Ce ne sont pas tant les trois juges du tribunal correctionnel de Paris qui ont été critiqué. Plutôt les magistrats du parquet national financier (PNF). Le président du parti Les Républicains, Christian Jacob a par exemple pointé “la sévérité de la peine retenue” et la “disproportion révélatrice de l’acharnement judiciaire d’une institution déjà très contestée”. Ajoutant que “toute la lumière devra être faite sur les méthodes et l’indépendance du #PNF.” 

“Il y a un débat sur le statut du parquet [le PNF, ndlr] vis à vis de son indépendance, confirme Magali Lafourcade, la magistrate, par ailleurs chargée de cours à Sciences Po Paris. C’est un ministère public dont les procureurs sont nommés par l’exécutif. En revanche, concernant le tribunal correctionnel (qui a condamné Nicolas Sarkozy, ndlr), il n’y a pas de débat sur l’indépendance des juges, la décision est fondée en droit.” Et l’avocat François Saint-Pierre de conclure :Je suis partisan d’une indépendance totale des procureurs. Et pour cela, il ne faut plus qu’ils soient nommés par l’exécutif.”

Le PNF — cette institution judiciaire française créée en décembre 2013 pour traquer la grande délinquance économique et financière — est en effet critiquée par certains depuis ses débuts. Ces détracteurs lui reprochent aussi ses méthodes d’enquête musclées.

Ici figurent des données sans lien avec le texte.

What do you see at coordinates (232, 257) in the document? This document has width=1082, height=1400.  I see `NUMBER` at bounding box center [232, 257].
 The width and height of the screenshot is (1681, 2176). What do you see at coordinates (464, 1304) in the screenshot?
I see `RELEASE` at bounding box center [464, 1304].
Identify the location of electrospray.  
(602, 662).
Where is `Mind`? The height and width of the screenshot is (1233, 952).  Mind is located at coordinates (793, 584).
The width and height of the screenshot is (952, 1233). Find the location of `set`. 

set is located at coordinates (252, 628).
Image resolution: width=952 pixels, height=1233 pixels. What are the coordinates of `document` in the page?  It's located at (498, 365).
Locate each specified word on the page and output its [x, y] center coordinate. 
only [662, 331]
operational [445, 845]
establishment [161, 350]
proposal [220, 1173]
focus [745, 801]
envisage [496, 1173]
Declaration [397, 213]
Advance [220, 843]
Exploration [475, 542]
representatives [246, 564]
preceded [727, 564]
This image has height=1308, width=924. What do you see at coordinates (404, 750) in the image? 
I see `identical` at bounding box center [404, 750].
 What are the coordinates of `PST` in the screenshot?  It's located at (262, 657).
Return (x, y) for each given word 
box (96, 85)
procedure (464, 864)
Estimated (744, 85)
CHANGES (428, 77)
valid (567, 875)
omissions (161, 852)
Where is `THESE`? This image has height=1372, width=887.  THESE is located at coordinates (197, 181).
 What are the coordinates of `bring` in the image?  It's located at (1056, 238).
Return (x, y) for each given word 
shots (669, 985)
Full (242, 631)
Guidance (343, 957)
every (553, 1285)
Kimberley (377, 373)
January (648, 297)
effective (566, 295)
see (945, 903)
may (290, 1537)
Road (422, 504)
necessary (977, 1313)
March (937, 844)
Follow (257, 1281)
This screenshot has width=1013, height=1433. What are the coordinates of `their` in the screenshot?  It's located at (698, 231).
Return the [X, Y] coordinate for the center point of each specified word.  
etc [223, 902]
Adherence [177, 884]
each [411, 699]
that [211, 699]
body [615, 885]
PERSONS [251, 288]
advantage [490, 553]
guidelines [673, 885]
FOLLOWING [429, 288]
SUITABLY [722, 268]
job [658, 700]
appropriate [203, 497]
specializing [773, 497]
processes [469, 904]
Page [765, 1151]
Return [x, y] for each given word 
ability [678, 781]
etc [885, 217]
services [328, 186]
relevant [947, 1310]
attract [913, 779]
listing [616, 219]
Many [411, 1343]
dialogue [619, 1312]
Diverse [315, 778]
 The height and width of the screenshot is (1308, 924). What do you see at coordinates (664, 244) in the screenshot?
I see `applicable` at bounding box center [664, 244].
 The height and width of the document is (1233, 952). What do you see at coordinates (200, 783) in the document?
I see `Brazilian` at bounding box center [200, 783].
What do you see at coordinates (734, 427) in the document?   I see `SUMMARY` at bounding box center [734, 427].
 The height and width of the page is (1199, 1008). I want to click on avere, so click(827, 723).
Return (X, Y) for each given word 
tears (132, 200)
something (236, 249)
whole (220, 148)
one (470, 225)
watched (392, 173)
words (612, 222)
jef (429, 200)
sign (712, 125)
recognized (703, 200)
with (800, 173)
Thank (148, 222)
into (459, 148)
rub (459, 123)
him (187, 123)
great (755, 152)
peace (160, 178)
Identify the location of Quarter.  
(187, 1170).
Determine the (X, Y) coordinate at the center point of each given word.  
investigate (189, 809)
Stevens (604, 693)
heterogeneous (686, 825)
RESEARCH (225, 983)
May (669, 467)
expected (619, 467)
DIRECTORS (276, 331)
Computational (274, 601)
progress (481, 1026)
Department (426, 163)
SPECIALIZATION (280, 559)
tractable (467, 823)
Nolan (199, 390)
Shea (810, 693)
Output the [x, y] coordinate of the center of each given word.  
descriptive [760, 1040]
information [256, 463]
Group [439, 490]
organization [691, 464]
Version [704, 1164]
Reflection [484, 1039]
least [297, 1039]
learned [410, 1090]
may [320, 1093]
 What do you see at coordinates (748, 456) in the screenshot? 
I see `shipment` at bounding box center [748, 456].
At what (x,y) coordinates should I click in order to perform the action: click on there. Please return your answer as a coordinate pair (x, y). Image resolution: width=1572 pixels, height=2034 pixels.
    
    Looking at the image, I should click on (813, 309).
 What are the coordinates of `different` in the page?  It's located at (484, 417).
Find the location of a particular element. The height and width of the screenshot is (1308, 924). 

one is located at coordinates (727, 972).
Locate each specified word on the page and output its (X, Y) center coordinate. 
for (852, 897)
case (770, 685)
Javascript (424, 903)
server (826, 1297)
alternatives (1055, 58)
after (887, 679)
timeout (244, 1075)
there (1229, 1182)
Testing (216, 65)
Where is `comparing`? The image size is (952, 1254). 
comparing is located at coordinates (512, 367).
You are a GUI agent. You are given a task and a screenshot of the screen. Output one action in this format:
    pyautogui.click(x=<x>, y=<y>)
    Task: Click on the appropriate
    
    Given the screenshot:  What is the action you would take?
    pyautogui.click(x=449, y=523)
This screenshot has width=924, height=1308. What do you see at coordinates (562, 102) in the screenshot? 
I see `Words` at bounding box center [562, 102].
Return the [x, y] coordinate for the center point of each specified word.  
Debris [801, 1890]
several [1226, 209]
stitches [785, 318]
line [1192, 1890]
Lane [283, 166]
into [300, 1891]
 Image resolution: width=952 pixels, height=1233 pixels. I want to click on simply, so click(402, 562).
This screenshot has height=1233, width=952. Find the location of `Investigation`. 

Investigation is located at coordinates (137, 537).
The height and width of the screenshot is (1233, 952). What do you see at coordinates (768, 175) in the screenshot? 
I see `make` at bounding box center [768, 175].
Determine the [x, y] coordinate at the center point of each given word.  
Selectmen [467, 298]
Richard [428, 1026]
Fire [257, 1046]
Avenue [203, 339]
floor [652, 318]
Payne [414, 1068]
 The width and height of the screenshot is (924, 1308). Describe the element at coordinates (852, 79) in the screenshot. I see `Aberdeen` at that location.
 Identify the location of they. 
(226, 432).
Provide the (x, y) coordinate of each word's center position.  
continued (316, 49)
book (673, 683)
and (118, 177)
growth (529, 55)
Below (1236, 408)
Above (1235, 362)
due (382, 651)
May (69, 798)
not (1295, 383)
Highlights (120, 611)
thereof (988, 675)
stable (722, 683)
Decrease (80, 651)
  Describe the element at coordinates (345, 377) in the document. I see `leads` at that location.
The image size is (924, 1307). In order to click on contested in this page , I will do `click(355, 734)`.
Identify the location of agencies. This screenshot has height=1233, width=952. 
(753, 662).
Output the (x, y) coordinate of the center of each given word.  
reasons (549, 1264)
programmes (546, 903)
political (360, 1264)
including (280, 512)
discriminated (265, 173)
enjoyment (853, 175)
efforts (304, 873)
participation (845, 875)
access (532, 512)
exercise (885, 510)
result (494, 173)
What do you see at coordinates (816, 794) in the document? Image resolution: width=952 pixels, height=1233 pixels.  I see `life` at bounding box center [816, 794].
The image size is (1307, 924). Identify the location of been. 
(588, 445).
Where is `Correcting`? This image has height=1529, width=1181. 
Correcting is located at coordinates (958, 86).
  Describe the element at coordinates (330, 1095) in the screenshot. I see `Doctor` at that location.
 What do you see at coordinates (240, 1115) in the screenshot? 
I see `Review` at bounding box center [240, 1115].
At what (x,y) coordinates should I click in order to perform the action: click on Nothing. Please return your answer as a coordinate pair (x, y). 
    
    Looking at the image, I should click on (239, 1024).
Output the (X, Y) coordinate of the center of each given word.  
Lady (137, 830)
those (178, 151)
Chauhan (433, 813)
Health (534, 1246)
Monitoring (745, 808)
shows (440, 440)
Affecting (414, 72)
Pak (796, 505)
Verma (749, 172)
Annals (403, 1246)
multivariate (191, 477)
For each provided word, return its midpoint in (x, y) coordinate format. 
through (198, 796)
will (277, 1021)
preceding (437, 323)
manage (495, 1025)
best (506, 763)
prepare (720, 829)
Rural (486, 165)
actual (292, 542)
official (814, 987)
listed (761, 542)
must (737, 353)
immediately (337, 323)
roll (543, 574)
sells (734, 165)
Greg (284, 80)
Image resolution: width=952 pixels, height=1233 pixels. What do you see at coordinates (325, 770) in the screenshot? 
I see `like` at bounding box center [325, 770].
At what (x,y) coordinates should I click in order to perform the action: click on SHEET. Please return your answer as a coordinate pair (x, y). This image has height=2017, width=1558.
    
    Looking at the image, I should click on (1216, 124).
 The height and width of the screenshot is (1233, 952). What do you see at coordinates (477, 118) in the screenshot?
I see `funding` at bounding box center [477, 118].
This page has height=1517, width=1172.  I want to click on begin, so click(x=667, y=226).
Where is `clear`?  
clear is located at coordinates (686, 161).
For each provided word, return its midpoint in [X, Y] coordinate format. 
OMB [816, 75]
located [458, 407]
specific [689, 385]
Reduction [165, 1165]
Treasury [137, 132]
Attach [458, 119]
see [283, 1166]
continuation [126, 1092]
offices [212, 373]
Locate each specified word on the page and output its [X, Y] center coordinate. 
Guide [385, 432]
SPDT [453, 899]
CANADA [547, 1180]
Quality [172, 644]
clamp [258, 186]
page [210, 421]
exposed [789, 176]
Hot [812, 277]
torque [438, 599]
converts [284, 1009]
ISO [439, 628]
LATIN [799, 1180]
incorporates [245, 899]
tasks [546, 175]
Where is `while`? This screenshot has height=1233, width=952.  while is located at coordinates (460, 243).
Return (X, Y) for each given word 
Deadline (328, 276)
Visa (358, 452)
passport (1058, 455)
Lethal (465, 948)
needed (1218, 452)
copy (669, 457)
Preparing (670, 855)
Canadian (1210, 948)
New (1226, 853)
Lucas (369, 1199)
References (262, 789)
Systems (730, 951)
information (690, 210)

Dernier scandale en date, celui des fadettes d’avocats épluchées, justement, dans “l’affaire des écoutes” qui ont valu deux inspections à cette institution encore jeune, née après l’affaire Cahuzac, révélée par Mediapart en 2013. “On nous a accusés de vacuité. On nous a dit que ce dossier était vide, a expliqué ce matin Jean-François Bonhert, le procureur national financier au micro de RTL. Je rappellerais que le parquet a requis à l’audience pendant cinq heures. Cinq heures de démonstration”, a‑t-il défendu face aux nombreuses accusations visant le PNF. Une conversation entre un client et son avocat — les fameuses fadettes, ndlr — peut donc être utilisée contre lui, “à partir du moment où on nous donne le feu vert au plan de la jurisprudence. Ça ne me choque pas dès lors que la loi le permet” a‑t-il poursuivi.

Si la décision du tribunal de Paris concernant “l’affaire Bismuth” — l’autre nom de l’affaire des écoutes — ne suit pas complètement les réquisitions du PNF, elle va tout de même permettre de lui redonner un peu de crédit.